The nice thing about the three-segment choice is that it’s well understood. You’re not paying for experimental geometry.

7. FAQ: three-segment commutator questions that keep coming back
Q1. Why not just specify “more segments for smoother torque” on small motors?
Because every added segment raises cost, process complexity, and failure points, while the torque benefit gets washed out by gearbox play, load inertia, and low-precision mechanics in typical small-motor systems. In many cheap devices the torque ripple of a 3-segment design is already hidden by the rest of the mechanics.
Q2. Are all small brushed DC motors three-segment?
No. There are plenty of small motors with more segments, especially where speed stability or low acoustic noise matters (instrumentation, high-end fans, some automotive modules). But in toys and low-cost appliances, the three-coil / three-segment permanent-magnet motor is by far the most common pattern.
Q3. Does three segments guarantee start-up from any position?
Not mathematically, but in practice it’s close enough when combined with reasonable brush width and magnet strength.
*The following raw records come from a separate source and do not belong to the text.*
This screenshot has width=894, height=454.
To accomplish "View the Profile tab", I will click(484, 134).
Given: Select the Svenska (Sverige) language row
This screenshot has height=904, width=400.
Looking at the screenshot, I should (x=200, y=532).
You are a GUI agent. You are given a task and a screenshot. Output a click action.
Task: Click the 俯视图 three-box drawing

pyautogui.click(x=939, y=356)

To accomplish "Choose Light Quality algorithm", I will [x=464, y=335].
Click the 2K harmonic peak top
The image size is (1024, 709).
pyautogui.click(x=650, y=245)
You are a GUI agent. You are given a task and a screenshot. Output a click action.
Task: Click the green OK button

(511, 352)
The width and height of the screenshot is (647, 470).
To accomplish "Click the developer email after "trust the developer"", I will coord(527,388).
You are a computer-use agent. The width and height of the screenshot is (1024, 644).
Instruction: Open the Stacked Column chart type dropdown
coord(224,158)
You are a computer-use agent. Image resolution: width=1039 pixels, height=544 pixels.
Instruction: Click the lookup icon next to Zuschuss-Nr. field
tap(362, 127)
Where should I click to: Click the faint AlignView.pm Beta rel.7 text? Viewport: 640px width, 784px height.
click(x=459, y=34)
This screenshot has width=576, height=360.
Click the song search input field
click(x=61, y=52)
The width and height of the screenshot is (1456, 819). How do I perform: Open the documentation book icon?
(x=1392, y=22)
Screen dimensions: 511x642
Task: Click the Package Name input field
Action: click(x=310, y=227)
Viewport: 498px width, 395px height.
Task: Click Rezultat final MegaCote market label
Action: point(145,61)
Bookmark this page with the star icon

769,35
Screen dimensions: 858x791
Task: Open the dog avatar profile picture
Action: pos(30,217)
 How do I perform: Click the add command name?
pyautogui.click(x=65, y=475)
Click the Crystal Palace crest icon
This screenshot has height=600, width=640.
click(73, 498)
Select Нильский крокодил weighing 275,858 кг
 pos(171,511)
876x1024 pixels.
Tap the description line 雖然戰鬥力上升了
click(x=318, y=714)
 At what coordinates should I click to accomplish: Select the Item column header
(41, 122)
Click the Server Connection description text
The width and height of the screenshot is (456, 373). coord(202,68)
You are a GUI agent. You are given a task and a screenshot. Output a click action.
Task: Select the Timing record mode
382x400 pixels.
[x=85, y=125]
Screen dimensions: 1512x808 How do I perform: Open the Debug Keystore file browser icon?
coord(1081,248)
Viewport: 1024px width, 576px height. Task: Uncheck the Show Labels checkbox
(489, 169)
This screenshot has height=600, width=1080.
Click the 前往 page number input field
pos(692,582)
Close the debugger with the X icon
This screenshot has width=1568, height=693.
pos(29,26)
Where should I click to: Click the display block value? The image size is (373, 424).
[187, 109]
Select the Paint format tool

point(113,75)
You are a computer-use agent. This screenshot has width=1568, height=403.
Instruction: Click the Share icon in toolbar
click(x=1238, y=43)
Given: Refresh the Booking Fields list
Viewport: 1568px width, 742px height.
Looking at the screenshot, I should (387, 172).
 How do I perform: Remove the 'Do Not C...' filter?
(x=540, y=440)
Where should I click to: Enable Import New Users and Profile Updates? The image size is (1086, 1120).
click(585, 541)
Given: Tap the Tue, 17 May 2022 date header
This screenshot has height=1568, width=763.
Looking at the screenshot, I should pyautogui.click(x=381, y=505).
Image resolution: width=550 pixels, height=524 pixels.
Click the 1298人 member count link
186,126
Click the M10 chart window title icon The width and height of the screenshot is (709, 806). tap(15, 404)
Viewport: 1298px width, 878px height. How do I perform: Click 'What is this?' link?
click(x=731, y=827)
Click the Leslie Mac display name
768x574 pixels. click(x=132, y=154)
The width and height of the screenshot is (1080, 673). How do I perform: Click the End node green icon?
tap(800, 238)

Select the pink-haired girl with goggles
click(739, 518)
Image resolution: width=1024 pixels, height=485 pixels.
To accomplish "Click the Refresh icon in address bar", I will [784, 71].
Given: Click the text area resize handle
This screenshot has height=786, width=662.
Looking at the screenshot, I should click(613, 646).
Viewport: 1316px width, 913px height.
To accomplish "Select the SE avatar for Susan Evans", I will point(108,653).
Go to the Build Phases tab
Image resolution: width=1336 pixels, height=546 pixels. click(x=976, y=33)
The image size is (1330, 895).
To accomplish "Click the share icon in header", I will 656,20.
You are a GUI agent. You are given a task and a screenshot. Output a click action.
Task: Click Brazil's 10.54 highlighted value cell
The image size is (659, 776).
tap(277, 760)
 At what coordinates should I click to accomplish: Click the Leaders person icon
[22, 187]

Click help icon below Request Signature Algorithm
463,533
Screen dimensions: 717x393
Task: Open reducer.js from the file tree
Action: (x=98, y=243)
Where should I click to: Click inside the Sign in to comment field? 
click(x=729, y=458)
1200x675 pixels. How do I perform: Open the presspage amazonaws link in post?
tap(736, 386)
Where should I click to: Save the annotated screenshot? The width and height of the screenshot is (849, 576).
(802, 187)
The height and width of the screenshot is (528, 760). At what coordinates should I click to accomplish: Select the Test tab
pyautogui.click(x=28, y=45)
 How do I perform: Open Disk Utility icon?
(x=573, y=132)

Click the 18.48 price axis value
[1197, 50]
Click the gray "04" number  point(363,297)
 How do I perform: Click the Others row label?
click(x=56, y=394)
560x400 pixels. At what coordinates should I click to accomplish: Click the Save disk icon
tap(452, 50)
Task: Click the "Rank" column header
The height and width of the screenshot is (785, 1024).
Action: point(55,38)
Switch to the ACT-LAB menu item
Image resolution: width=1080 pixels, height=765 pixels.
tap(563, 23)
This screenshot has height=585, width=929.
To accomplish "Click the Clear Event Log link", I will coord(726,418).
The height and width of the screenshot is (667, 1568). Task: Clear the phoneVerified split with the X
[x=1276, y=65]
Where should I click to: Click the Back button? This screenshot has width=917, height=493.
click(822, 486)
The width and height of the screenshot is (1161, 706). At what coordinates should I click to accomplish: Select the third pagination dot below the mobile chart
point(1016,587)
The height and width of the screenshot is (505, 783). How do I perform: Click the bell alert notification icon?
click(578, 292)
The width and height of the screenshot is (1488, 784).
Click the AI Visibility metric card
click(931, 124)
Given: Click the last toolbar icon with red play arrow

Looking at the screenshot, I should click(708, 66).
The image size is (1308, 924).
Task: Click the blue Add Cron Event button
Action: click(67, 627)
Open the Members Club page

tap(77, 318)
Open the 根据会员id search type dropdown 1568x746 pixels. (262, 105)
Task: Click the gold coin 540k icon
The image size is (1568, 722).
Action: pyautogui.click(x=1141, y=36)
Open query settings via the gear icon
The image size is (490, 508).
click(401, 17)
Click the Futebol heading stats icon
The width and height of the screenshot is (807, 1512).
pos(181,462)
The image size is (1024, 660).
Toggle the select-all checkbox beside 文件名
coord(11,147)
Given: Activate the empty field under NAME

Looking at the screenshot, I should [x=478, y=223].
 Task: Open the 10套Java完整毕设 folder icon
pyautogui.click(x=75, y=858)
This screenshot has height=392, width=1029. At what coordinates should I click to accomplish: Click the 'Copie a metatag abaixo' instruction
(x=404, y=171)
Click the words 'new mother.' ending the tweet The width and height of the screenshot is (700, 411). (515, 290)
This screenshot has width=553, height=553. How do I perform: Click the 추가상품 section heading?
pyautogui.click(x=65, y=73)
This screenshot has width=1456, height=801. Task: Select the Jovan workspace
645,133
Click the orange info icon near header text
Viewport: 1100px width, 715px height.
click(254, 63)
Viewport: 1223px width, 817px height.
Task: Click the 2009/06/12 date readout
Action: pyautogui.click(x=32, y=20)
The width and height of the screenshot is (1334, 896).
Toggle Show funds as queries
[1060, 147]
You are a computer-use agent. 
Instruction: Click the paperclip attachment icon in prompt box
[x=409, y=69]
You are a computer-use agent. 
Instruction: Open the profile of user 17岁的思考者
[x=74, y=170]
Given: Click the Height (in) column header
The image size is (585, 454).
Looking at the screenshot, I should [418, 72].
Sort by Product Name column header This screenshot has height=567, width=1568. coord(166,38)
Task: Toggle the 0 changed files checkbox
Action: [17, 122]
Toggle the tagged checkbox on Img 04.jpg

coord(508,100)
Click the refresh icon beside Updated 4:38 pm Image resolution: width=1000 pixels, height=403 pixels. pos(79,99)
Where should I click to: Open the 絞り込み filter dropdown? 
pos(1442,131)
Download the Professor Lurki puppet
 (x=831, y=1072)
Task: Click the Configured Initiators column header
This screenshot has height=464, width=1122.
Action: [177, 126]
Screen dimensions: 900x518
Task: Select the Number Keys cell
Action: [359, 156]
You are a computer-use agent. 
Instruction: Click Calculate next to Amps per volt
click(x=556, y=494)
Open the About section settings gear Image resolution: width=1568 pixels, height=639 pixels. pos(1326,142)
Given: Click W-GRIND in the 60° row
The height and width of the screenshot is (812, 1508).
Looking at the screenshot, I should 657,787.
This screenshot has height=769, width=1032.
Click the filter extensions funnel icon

The key is that with three segments and three coils, there’s almost always at least one coil producing torque in a usable direction, and no complete loss of current when both brushes cross gaps.
Q4. What breaks first when a 3-segment motor is abused?
Very often:
Brushes wear or chip
Commutator edges burn and erode
Welds between coil ends and commutator bars fatigue or crack
Those are all stress points tied to commutation. Segment count affects them indirectly, but for small motors the implementation details (brush grade, cooling, connection quality) matter more than switching from 3 to 5 segments.
Q5. When should I actively avoid a three-segment commutator?
A few cases:
You need tight speed regulation at low speed with low inertia and no gearbox (precision tape drives, some metering applications).
Your application has strict EMI limits and will run near sensitive RF circuitry; more segments plus better suppression can make life easier.
You expect long life at high current density; the extra contact events of more segments can actually reduce per-event stress.
In those situations, it’s worth stepping up to motors with more commutator segments or skipping mechanical commutation altogether and moving to brushless.
8. Short summary
- Two-segment commutators are fine for blackboard drawings, but they have dead spots and punishing arcing in real hardware.
- Three segments are the smallest structure that gives reliable start-up from almost any rotor angle and keeps EMI under control with simple suppression parts.
- For small DC motors, three segments hit a manufacturing and performance sweet spot: easy winding, mature tooling, acceptable torque ripple, and global availability.
So when you keep seeing the phrase “three-segment commutator” in small-motor specs, it isn’t just tradition. It’s the minimum structure that behaves like a real product, not a lab toy, while still keeping your BOM and process headaches under control.